HSHスタイルと何が違うのか?とふと考えてみるわけですが、HSHスタイルですと、あのセンターピックアップが邪魔なんです(笑)。何度も書きますが、今の私はフェンダー系のシングルピックアップのサウンドやルックスに全くと言ってよいほど興味を持っていないので、センターにシングルピックアップを置くこと自体全然意味がないんですよね。ピッキングの邪魔になるだけですし、スイッチなどの配線もめんどくさくなるだけだし。

そう、センターがなくなるだけでこれだけギターって弾きやすくなって、ストレスが無くなるものなのか!と自分でも少々驚いているくらいです。ほかにもこのスタイルのギターの魅力はあって、カバードのストラトに関していえば、もうそのサウンドのスムースさに今の私は完全にノックアウトされています。

細かい理由は私には分析できませんけれども、とにかくフロントのアンティクイティハムバッカーとリアの59のサウンドが素晴らしいです。私はオールドを弾いたことがないのでオールドみたいな音がする、なんてことは言えません(笑)。でもとにかくスムースで表情豊かで、アンプから出てくる音を聞いて心が穏やかに和むトーンがするんです。それはクリーンでも、結構歪みを強くしたサウンドでも。

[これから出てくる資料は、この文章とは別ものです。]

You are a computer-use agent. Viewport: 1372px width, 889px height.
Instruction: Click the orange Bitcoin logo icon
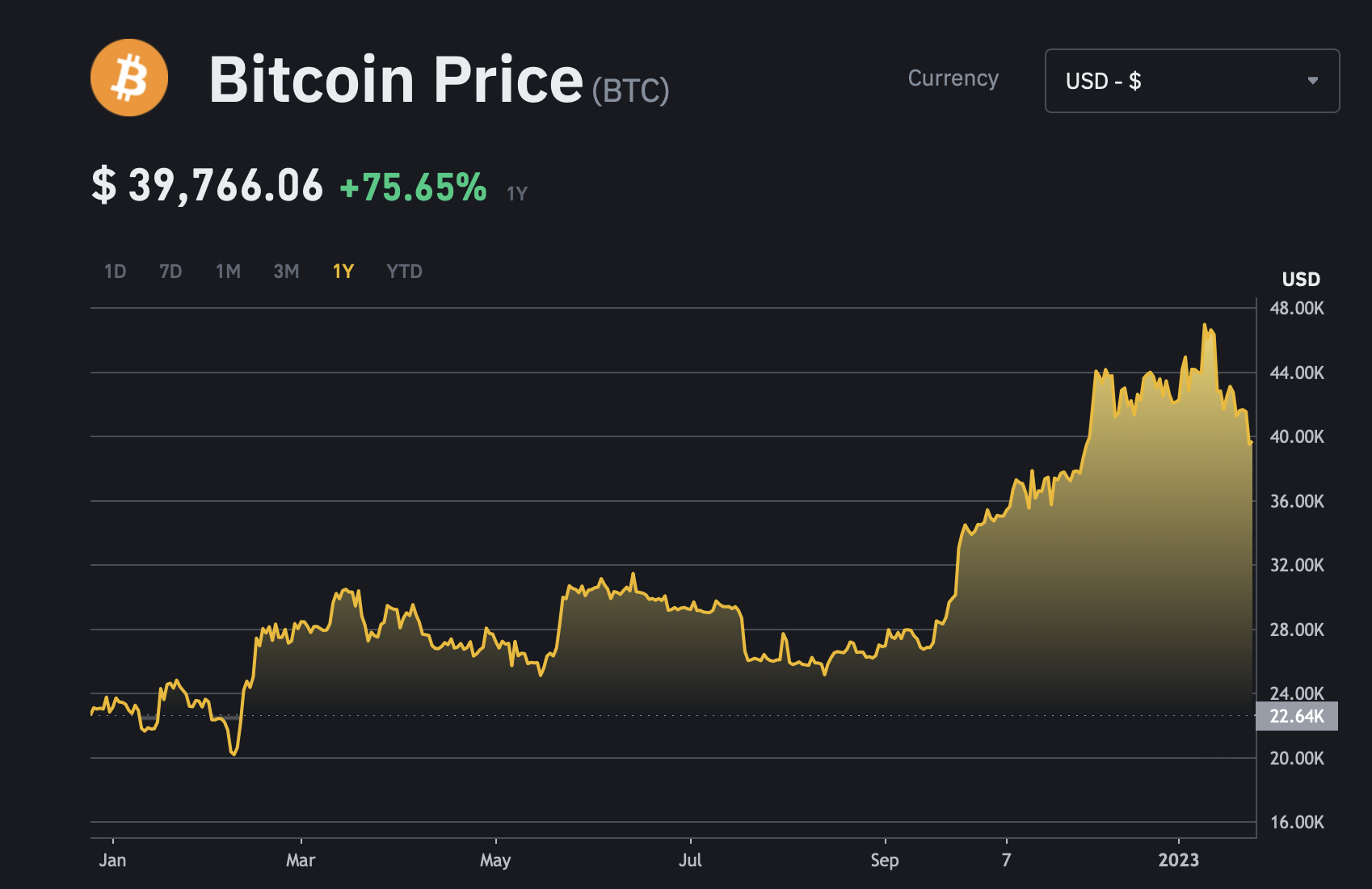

程よく持ち上がったミッドが、もう私の琴線に触れます(笑)。確かに探せばほかにも素晴らしいピックアップはあるかもしれませんが、現状で大満足しており、なにも不満を感じないので、ほかのピックアップを試そうという気持ちもないですね。ただ試してみたいのは、フロントにダンカンのSH-1N 59モデルかSH-2N ジャズモデルをつけてみたいというくらいのこと。どちらも定番モデルで安いピックアップです(笑)。

でも本当にそれだけですね、試してみたいのは。それもそれらを試したいのは刻印PAFがフロントに載っているフロイド付きのギターです。要するにこの刻印PAF、T-TOPのサウンドがいまいちマイルドで太く色気の少ないサウンドなので、もう少し色気のあるフロントサウンドがこのギターにほしいからなんです。カバードのアンティクイティ&59が載っているストラトのほうは変えるつもりはないですね。アンティクイティのフロントは素晴らしいサウンドがしています。

2本のストラトともリアはダンカン59ですが、これについては何の不満もないですね。ダンカンの59って、なんて素晴らしいピックアップなんでしょうね!値段も安いし、サウンドも素晴らしいし、コストパフォーマンスは最高です。そりゃあ一つ数万円するハンドワウンドのピックアップを使ってみればもっと良い音がするかもしれませんが、今の私には不要ですね。ダンカン59で困ってないのですから敢えて交換する必要がありません。

それと、コンデンサーにオレンジドロップを使っているトーン、これがまたいい仕事をしてくれてます(笑)。トーンがこれほどギターの音をよくしてくれるとは今まで考えたこともなかったですが、いやはや、ギターのトーンって要りますよ、絶対。今までの私がトーンを全くと言ってよいほど使ってこなかったのは、リッチー・ブラックモアやエディ・ヴァン・ヘイレンの影響があるわけですが、間違ってましたね(笑)。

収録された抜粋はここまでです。